Congratulations! Are you taking folic acid?


----------



## Alligator

Yay!! @WannaBMamma7 congrats! Love that digital. 

the perils of testing early mean so much more waiting for lines or for lines to darken. 

I forgot - I had a weird dream last night. That I got to ‘revisit’ when my daughter was a tiny baby. She was in a big bed/stroller type thing with a bunch of other newborns and she had spat up a bit (she was a very pukey baby lol) I got emotional and got to pick her up and hold her and just cry that I got to see her so wee again! I hope that’s a sign!!!


----------



## LuvallmyH

Yay for a bfp digi!!!


----------



## Deethehippy

Congratulations, love the digi :)
Normally you see the GP in the UK when you are ready (in the next few weeks) and they book you an appointment to meet your midwife around 8 weeks I think although I last did it 8 years ago so could have changed! 
How exciting...I’m so happy for you :)


----------



## Bevziibubble

Great lines @LuvallmyH! :)


----------



## Bevziibubble

WannaBMamma7 said:


> Omg omg omg I actually can’t believe it. Digi test makes it feel so real. Boyfriend is gonna be home from work soon and I can wait to tell him!
> 
> Thank you everyone for your support and wishes. Even though I only joined this month I’ve been reading all the previous months to keep me sane.
> 
> This is my first so I actually have no idea what comes next. Google is going to be my best friend tonight as I’ve not looked into anything as I didn’t want to get ahead of myself haha. Any tips appreciated. I live in the UK if that matters.
> 
> View attachment 1085610

. 
Congratulations on the digi! :happydance:


----------



## Bevziibubble

MrS. MaBrEy said:


> Feeling good that things are progressing normally. I'm going to pick up a Digi at some point soon. I wanted to wait until Monday so that it doesn't give me a false negative. Also I ordered an announcement onesie and I want to take a photo with it and the test to tell people.
> 
> Check out that clear blue line!
> 
> View attachment 1085589

:happydance:


----------



## 3 girlies

Its changed in essex now you refer yourself online to the midwife. I did it quite early on but they say by about 8/9 weeks so they can book you in for booking in appointment & scan x


----------



## MrsKatie

@WannaBMamma7 yay!! Just start with some good prenatal vitamins (look for folate or Methylfolate for the folic acid component) and make your first appointment (mine wasn’t until 10 weeks with my first baby). Congratulations again!

[Stored data]
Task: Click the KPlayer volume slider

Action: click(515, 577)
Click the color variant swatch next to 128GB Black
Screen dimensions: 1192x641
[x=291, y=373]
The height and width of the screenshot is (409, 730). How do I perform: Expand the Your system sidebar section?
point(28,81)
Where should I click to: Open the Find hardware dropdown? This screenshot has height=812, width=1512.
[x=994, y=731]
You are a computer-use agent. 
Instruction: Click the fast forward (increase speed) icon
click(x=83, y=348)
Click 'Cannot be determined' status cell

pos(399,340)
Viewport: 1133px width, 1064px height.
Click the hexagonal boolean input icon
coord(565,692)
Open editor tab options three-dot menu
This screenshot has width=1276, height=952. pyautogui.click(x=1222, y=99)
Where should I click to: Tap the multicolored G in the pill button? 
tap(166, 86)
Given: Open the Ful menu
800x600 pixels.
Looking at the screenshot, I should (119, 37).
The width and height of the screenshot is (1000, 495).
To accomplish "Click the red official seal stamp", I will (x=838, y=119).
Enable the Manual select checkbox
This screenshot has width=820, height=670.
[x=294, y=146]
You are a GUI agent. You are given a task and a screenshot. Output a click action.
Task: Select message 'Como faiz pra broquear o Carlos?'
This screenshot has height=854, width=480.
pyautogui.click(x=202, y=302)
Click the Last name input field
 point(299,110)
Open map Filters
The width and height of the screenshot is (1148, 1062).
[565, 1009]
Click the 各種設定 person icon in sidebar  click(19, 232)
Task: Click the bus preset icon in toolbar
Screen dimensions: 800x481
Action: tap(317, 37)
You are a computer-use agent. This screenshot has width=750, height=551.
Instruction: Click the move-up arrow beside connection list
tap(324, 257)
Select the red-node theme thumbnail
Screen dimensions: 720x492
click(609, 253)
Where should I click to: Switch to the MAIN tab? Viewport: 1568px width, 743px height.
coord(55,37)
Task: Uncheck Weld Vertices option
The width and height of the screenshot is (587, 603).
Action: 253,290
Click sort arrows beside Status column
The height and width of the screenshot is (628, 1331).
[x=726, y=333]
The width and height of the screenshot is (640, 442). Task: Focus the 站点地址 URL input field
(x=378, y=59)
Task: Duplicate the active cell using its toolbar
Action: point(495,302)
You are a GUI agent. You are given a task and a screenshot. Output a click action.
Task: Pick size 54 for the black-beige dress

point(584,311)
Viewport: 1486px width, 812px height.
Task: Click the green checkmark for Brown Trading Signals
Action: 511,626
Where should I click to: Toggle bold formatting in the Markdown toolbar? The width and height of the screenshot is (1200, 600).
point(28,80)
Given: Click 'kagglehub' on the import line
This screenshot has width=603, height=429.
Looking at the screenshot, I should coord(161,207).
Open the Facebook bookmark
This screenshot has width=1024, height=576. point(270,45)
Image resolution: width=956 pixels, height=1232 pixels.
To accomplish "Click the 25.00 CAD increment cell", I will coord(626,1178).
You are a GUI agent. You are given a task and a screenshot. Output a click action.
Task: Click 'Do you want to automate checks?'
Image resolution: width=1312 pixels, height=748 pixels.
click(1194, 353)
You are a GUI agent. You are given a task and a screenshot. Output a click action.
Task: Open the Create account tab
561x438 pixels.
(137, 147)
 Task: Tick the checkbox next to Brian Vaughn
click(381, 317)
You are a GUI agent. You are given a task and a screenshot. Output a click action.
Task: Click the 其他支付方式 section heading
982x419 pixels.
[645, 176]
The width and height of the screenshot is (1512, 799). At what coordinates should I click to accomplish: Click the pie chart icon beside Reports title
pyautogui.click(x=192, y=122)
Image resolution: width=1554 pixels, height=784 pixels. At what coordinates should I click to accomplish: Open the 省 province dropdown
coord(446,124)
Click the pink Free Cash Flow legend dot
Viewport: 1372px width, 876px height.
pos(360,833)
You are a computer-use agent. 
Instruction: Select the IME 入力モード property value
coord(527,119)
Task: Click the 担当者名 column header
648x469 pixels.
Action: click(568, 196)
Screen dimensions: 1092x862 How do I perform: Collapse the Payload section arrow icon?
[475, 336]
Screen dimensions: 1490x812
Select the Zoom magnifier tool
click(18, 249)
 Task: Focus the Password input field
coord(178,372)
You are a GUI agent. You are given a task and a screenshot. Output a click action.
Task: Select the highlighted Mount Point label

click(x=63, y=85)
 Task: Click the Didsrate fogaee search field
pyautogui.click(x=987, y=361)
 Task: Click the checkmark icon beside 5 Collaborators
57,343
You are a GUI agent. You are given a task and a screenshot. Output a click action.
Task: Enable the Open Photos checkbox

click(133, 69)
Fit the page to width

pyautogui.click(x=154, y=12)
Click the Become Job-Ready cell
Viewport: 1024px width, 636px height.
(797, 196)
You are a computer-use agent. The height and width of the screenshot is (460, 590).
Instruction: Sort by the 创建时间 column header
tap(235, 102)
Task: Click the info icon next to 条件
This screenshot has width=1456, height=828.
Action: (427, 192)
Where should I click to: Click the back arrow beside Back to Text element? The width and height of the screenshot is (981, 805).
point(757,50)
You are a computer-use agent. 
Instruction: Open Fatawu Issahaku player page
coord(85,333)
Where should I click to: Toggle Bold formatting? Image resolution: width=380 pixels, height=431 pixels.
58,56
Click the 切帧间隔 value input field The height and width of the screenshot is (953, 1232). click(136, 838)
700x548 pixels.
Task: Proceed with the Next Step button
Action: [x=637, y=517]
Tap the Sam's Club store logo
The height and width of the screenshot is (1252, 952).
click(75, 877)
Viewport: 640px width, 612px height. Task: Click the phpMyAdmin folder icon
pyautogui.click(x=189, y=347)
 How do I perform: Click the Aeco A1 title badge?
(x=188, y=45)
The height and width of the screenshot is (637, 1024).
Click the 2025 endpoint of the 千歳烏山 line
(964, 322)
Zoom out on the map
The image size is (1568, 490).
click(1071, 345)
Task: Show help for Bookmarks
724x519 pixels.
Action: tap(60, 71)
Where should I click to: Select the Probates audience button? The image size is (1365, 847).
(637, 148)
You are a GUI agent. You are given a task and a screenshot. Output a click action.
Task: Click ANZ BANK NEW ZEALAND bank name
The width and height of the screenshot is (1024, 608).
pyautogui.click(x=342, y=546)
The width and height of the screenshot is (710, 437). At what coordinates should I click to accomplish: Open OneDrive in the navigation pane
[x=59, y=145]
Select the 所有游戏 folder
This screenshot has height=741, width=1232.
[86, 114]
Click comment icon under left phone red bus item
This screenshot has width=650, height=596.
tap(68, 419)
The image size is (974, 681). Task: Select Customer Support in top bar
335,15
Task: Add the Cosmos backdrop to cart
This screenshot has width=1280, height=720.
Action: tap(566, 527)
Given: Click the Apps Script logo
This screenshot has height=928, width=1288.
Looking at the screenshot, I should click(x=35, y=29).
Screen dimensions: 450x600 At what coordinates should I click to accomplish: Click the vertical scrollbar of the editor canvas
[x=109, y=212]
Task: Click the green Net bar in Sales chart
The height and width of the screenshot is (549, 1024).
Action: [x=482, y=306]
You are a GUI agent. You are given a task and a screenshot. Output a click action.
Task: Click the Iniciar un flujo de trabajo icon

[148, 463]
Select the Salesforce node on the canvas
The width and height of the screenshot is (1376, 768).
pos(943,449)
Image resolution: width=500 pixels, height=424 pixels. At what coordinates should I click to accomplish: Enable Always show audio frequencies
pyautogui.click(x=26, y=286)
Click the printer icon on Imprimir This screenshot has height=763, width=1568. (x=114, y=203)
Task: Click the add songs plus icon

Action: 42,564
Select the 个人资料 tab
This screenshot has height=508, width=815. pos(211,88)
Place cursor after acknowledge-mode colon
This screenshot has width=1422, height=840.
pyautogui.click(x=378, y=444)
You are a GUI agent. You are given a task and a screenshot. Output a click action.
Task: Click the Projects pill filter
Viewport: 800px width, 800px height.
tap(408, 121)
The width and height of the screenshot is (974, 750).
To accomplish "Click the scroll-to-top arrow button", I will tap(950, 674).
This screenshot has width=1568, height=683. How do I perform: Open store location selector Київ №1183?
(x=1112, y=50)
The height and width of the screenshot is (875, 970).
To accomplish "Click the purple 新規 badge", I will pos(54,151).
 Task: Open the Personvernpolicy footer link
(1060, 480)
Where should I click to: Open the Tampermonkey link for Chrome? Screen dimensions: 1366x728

__How to complete this task__.
Carry on the forum thread about early pregnancy tests, picking up after its final post.

__Task output__.
----------



## MrsKatie

AFM, CD14 today and Have had tons of ewcm From cd10. especially yesterday. Have managed some time with my man so here’s hoping. I think with all the ewcm and other signs (crazy high libido for example, but then again that’s my norm anyway...) i bet i am ovulating, like, today. The last few cycles I’ve ovulated around cd18 so that’s an improvement. But didn’t bring any OPKs on this trip so can’t be sure. It’s nice not to even have them, though. I’m glad I left the tests at home (though I’m sure I’ll change my tune in a week or so when I’m itching to pee on a hpt...!)


----------



## WannaBMamma7

Thank you so much everyone. I will get some prenatal vitamins ASAP and will get midwife appointment booked in :) 

Good luck @MrsKatie!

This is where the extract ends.